Monday, October 13, 2008

What is wrong with developers?

It is so hard to fight clichés. The ones that have been hurting me personally are:

  • Developers cannot/should not manage
  • Developers should not drive features of a product

Of course, like anything else, there are good reasons and bad reasons for what those are. An efficient developer in my opinion should focus on one task at a time and avoid all distractions like the plague. Anything which does not fit this requirements affects productivity and quality. It is not that simple of course, but not a bad generalization.

I think the main issue with developers being promoted to management is two fold. First they should really want to and not being pushed into it because that is the only way for their career to progress (meaning to get a decent pay raise). Second, this represents a big mental shift and some people are just not very good at adapting to new situations. I would not say developers are worse at it than any other label you can put on people. Two very important skills a developer would bring would be analytical skill and strong organizational skills. Those are needed and I would say required. A manager to me is someone who brings order into Chaos so his/her team can achieve their goals as best and as efficiently as possible. Of course you need more than that, but those are in themselves hard skills to learn.

The other one is that developers should not be driving requirements. I understand the stereotype of technology for the sake of it and bla bla bla. But I have met lots of developers with strong usability skills, user empathy and good ideas. I am all for analysis of the market and creating features that people want and would bring the money and all.
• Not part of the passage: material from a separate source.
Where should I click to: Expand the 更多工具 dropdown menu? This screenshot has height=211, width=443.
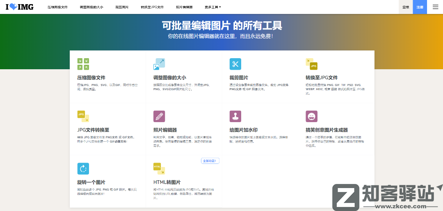pyautogui.click(x=212, y=7)
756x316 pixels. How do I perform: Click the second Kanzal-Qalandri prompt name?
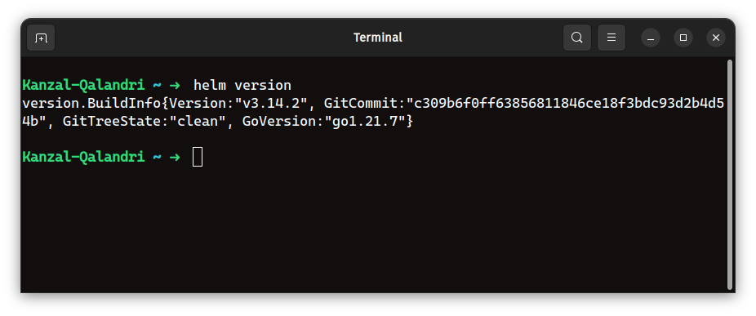pos(83,157)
I am sold on it, I agree it is tough to be heads down into a product and not have time to check the market and all. A product manager role is, in my opinion, welcome and  required. But I also find that a bit of input from technical people on usability and  ingenuity would not hurt either. Some of the best differentiators in my industry came from developers. Of course not everybody is creative same as not every product manager is a good one. I have had to live through some seriously bad ideas in my time. A good way to build a product should be a combination of market drivers and a free for all approach from all sides of the spectrum of people participating in the product. I fear otherwise we are only creating bland products with no real differentiator. Because let's face it, your competitors have access to the same market researches. Yes, there is a trick in knowing which ones to attack first and potentially how to attack them (although I have seen product managers decide their job stop at the what and don't bother with the how), but in the long term, when replying to an RFP, everyone will be able to say yes to most things. There is a need to go beyond a purely reactive approach to building those products.

I suppose the conclusion is that not all developers live in their own bubbles. No more than anyone else. Provide training, perspective, enough room to fail here and there and we will surprise you. What works is collaboration of disciplines anyway, include your technical people in some of those decisions. They will understand why they are doing things a lot better (that can only help) and might give your product that edge that will make it stand out from the competition.